Jonathan and David's covenant is the sworn friendship covenant between Saul's son Jonathan and the rising David. Jonathan, heir to a throne he would never inherit, covenanted with David, gave him his royal robe and weapons (1 Sam 18:4), warned him repeatedly of his father's plots, and renewed the covenant at Horesh: thou shalt be king over Israel, and I shall be next unto thee (1 Sam 23:17). The covenant outlasted Jonathan's death; David honored it in Mephibosheth.
(Composite.) The sworn friendship covenant between Jonathan and David, fulfilled across decades.
Three covenant ratifications: 1 Sam 18:3 (initial), 1 Sam 20:16-17 (renewed before Jonathan's mediation), 1 Sam 23:18 (renewed at Horesh).
Posthumous fulfillment: David sought out Jonathan's lame son Mephibosheth and gave him a permanent place at the king's table (2 Sam 9), for Jonathan thy father's sake.
1 Samuel 18:3 — "Then Jonathan and David made a covenant, because he loved him as his own soul."
1 Samuel 18:4 — "And Jonathan stripped himself of the robe that was upon him, and gave it to David, and his garments, even to his sword, and to his bow, and to his girdle."
1 Samuel 23:17 — "Fear not: for the hand of Saul my father shall not find thee; and thou shalt be king over Israel, and I shall be next unto thee."
2 Samuel 9:7 — "Fear not: for I will surely shew thee kindness for Jonathan thy father's sake."
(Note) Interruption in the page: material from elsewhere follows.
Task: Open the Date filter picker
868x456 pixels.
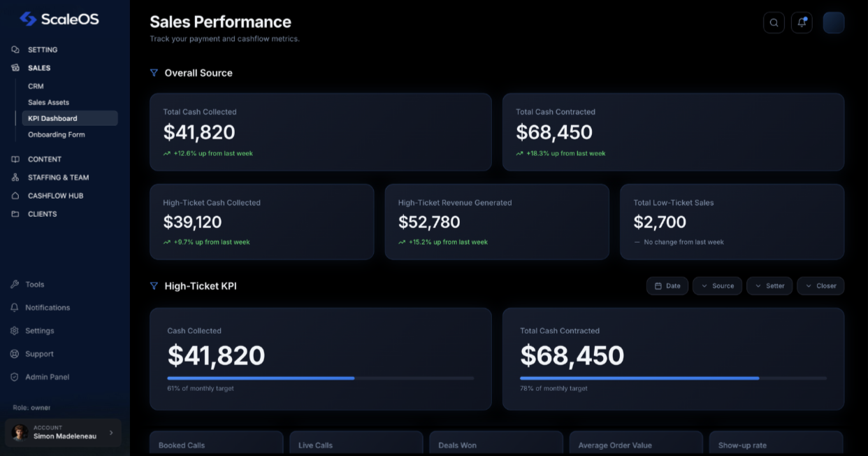Action: point(667,286)
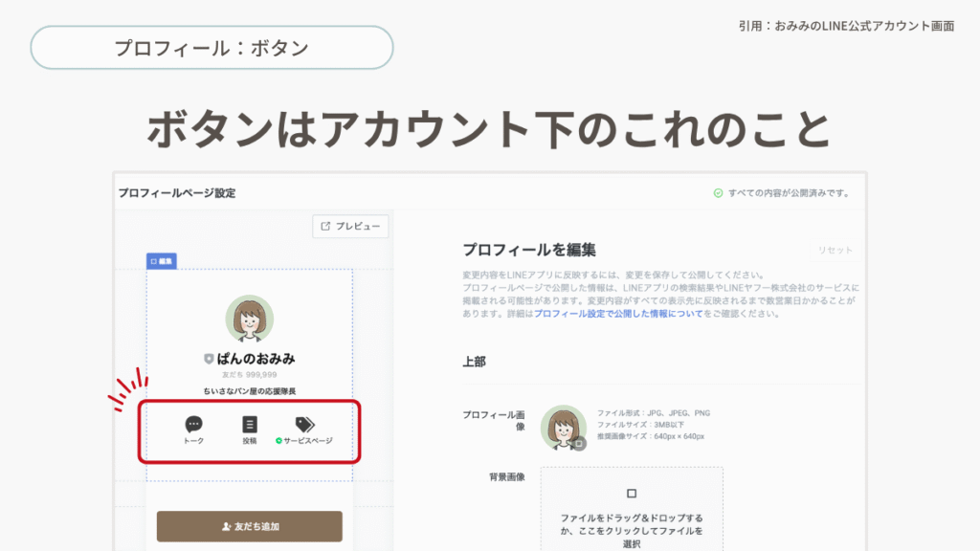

Modern friendship vocabulary is shallow; the Jonathan-David covenant models a depth Western Christianity often does not know how to name.
Jonathan's covenant cost him a throne. He recognized that the LORD's anointing rested on David, accepted the implications, and sealed himself to the man who would inherit what should have been his. The cost was not theoretical.
David's covenant outlasted Jonathan's death. Mephibosheth, Jonathan's lame son, ate at David's table for life. The covenant stretched a generation. Modern friendship rarely thinks generationally; this one did.
Hebrew karat berit with aheb (love); the covenant of love.
Hebrew aheb — love; he loved him as his own soul.
Note: Jonathan and David's covenant is one of the great biblical pictures of chesed between two men, paralleled with Ruth-Naomi between two women.
"Jonathan's covenant cost him a throne."
"He shall be king over Israel, and I shall be next unto thee — sworn at the cost of inheritance."
"The covenant stretched a generation; Mephibosheth ate at David's table."